Stored records
________________________
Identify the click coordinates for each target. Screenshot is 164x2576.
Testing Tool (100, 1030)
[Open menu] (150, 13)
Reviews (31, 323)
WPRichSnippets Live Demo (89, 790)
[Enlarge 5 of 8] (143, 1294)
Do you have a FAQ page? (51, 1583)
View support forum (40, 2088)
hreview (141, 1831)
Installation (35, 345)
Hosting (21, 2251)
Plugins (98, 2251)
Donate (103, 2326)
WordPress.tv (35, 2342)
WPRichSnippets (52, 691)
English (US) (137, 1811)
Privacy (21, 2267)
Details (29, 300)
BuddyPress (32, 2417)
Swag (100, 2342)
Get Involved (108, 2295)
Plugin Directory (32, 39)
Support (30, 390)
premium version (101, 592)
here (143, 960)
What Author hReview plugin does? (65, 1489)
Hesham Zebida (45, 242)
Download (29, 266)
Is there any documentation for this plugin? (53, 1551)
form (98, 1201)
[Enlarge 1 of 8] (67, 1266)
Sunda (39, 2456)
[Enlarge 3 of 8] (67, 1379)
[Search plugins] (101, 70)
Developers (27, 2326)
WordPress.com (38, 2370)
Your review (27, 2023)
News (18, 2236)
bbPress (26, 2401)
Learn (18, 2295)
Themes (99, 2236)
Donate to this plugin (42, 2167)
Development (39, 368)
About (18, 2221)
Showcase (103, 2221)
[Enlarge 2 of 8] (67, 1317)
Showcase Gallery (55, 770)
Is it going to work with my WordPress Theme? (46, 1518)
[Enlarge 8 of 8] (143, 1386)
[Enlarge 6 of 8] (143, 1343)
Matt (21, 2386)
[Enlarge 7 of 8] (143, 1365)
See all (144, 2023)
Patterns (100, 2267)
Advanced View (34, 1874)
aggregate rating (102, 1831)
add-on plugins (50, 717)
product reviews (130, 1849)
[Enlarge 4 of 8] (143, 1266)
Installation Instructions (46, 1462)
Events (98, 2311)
________________________
Exercise description
Set down exactly the lines from the one that contains "Developers (27, 2326)" to the final line above, both included, and nothing more.

Task result
Developers (27, 2326)
WordPress.com (38, 2370)
Your review (27, 2023)
News (18, 2236)
bbPress (26, 2401)
Learn (18, 2295)
Themes (99, 2236)
Donate to this plugin (42, 2167)
Development (39, 368)
About (18, 2221)
Showcase (103, 2221)
[Enlarge 2 of 8] (67, 1317)
Showcase Gallery (55, 770)
Is it going to work with my WordPress Theme? (46, 1518)
[Enlarge 8 of 8] (143, 1386)
[Enlarge 6 of 8] (143, 1343)
Matt (21, 2386)
[Enlarge 7 of 8] (143, 1365)
See all (144, 2023)
Patterns (100, 2267)
Advanced View (34, 1874)
aggregate rating (102, 1831)
add-on plugins (50, 717)
product reviews (130, 1849)
[Enlarge 4 of 8] (143, 1266)
Installation Instructions (46, 1462)
Events (98, 2311)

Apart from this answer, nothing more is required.